Tonight’s rookie mistake: Not budgeting enough time into my 5yo’s bedtime routine to argue with him about how to spell the letter K.
Having now listened to the entire song, I have to say there’s some obvious internal disagreement as to what the Hokey Pokey is all about
He’s all “I’m totally a normal guy”
But then “I eat raw radishes all the time”
Make up your mind dude.
What do you get if you cross an angry sheep and a angry cow?
You get two animals in a baaaaaaaad moooooooood
Did you hear about the explosion at the cheese factory?
Apparently, all that was left was da brie.
***ba dum tissssss***
Him: idk, i just.. i feel like you’re trying to boil me into soup
me, throwing carrots and potatoes into a giant cauldron: babe, you sound crazy right now
The most avoided species of shark is the Loan
My 8yo explaining how grades work to her 6yo sister, “I mostly get A’s. A is for excellent!” My 6yo right after, “Oh yeah, and F is for FANTASTIC.”
Me: When I am elected President, I am going to gaslight everybody
(gets elected)
Me: I never said that.
Has a coffee at 3:26 so I’m wide awake before the birds start their shit at 4:00.

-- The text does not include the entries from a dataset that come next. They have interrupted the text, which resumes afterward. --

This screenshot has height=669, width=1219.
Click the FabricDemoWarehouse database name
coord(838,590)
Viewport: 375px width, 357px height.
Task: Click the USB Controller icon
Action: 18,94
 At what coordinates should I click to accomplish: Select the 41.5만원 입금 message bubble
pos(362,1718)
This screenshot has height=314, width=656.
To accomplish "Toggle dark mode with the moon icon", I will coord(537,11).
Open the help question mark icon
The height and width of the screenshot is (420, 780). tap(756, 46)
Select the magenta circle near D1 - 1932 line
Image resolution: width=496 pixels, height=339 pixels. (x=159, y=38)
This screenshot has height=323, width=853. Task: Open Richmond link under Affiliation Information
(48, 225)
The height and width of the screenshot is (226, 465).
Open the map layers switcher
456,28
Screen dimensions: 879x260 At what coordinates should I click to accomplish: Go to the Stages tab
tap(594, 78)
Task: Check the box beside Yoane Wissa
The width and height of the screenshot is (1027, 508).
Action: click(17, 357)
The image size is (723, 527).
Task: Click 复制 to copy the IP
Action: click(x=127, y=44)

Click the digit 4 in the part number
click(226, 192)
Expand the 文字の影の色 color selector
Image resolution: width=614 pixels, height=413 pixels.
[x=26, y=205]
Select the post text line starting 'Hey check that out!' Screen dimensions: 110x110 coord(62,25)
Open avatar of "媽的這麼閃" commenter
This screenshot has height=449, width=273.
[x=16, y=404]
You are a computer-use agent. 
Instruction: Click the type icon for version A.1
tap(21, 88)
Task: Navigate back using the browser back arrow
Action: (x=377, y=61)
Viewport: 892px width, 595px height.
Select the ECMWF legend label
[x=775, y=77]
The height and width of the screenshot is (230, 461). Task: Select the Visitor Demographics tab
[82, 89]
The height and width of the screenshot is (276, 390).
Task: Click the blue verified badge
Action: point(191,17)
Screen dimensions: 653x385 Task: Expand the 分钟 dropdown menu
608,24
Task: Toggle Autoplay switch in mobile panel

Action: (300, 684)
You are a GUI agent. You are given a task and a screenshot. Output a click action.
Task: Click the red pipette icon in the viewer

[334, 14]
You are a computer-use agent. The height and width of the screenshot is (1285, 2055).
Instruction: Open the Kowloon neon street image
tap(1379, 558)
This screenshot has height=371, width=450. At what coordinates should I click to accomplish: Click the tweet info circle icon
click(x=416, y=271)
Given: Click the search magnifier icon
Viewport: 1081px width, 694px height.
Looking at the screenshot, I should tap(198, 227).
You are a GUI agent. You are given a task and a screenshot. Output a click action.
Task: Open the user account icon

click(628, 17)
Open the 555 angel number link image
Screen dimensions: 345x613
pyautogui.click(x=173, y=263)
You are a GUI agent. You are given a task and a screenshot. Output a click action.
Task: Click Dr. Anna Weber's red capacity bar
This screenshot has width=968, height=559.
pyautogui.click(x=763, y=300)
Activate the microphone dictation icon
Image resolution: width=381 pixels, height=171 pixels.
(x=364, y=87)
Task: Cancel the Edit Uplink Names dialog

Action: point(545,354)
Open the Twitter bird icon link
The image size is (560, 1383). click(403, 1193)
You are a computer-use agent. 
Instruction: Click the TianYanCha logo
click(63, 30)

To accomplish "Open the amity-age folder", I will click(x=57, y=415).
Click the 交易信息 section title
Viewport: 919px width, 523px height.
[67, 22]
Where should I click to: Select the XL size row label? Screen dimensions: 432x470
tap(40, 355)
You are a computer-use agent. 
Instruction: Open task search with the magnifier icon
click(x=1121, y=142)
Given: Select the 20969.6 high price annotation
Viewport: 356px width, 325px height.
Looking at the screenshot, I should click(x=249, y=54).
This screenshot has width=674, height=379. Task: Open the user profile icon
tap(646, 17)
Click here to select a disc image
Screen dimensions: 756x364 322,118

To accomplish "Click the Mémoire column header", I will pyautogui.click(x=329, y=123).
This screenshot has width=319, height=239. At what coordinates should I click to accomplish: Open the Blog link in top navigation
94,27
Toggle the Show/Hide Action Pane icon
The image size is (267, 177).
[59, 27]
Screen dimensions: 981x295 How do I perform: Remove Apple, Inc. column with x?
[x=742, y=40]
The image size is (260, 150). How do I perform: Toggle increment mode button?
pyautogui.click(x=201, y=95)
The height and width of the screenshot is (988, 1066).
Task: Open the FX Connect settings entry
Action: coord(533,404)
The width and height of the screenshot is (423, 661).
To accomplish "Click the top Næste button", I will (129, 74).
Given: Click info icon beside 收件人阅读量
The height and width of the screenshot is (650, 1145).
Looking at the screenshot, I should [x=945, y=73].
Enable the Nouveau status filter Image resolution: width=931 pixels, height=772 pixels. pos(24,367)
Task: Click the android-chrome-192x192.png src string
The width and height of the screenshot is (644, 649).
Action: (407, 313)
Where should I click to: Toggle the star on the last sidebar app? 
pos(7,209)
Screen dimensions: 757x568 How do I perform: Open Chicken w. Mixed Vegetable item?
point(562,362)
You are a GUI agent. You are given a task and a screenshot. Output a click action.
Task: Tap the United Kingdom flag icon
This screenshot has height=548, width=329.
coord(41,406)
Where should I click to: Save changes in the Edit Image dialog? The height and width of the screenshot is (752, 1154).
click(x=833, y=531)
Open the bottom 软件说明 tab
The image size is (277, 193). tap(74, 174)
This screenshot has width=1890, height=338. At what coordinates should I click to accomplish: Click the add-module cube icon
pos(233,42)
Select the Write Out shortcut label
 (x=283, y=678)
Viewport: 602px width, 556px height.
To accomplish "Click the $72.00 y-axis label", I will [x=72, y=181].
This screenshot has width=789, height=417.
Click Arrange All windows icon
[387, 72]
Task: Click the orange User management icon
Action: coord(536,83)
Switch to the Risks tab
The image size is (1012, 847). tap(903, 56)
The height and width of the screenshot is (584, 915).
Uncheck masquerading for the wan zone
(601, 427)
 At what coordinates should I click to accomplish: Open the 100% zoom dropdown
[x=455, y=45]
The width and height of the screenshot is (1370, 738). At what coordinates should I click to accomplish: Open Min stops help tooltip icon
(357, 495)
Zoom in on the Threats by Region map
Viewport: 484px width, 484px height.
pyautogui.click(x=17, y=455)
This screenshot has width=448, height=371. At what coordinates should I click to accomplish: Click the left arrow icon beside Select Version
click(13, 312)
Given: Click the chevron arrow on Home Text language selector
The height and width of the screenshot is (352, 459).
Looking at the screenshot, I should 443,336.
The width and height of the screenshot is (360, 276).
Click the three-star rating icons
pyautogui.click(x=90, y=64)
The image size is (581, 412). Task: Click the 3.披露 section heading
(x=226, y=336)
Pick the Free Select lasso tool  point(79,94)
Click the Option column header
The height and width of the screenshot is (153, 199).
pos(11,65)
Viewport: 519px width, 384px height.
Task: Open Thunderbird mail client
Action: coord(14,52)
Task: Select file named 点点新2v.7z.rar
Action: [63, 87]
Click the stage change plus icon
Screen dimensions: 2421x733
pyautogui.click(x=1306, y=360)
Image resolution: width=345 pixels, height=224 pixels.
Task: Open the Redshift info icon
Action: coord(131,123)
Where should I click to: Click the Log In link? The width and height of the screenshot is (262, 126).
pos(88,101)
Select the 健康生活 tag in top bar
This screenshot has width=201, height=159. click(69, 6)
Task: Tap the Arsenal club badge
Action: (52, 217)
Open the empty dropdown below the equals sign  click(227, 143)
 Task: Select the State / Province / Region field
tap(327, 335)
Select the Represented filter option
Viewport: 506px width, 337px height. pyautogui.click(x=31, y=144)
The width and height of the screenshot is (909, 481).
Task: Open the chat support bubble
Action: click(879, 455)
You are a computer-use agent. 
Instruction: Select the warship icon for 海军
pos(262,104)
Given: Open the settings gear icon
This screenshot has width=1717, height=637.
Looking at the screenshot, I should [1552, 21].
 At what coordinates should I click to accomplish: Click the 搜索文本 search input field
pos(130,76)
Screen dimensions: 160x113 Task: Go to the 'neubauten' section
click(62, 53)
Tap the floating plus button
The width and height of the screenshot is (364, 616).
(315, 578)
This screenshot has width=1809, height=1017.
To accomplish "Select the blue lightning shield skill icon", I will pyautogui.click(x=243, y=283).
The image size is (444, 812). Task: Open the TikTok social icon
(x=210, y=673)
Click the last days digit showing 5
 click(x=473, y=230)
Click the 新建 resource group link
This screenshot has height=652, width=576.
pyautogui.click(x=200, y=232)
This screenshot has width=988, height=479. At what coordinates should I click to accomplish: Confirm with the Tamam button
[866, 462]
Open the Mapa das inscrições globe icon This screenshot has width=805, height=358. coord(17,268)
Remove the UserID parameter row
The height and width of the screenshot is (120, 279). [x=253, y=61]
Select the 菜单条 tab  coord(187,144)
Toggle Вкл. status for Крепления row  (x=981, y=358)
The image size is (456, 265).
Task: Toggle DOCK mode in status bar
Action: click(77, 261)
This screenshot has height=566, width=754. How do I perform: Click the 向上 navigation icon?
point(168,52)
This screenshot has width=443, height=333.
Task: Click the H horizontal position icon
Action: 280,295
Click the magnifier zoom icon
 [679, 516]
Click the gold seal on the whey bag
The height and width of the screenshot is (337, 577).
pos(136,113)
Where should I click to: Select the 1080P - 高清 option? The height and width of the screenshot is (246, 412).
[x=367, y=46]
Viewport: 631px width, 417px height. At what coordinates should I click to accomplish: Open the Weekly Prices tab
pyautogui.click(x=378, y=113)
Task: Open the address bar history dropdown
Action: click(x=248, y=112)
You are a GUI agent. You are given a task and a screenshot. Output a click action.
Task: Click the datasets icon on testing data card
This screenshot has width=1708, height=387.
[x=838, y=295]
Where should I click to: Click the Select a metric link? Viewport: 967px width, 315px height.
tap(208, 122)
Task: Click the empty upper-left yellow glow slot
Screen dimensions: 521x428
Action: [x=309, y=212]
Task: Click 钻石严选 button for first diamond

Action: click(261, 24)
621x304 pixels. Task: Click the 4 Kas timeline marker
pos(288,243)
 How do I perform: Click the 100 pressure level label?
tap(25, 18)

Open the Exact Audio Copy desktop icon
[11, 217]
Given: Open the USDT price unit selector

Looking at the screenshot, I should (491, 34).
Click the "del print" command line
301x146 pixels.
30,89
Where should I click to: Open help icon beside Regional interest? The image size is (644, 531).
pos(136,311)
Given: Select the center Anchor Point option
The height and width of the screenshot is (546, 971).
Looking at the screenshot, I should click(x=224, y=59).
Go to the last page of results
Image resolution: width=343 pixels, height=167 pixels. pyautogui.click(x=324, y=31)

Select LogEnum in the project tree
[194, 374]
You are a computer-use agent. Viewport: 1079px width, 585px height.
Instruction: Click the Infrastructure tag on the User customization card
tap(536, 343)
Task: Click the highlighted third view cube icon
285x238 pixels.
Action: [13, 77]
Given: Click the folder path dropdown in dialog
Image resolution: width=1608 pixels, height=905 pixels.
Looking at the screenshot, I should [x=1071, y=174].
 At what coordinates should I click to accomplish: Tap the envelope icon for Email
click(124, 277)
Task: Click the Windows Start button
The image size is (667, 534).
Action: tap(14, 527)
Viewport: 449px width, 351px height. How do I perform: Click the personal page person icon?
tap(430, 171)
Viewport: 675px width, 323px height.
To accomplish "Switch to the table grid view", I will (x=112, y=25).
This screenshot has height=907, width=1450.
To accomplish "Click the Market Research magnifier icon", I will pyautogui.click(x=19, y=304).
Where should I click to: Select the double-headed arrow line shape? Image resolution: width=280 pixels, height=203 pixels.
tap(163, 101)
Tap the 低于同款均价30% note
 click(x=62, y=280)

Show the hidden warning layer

You know you’re a real a&&**** when you go in for a colonoscopy and come out with a sore throat.
If I could be in two places at once, I’d be in bed twice.
Cop searching my pockets: How does he have so many rocks!?
Asteroid the size of two Newfoundland Dogs or five Goldendoodles or 12 Corgis or 27 Chihuahuas strikes earth off the coast of Iceland.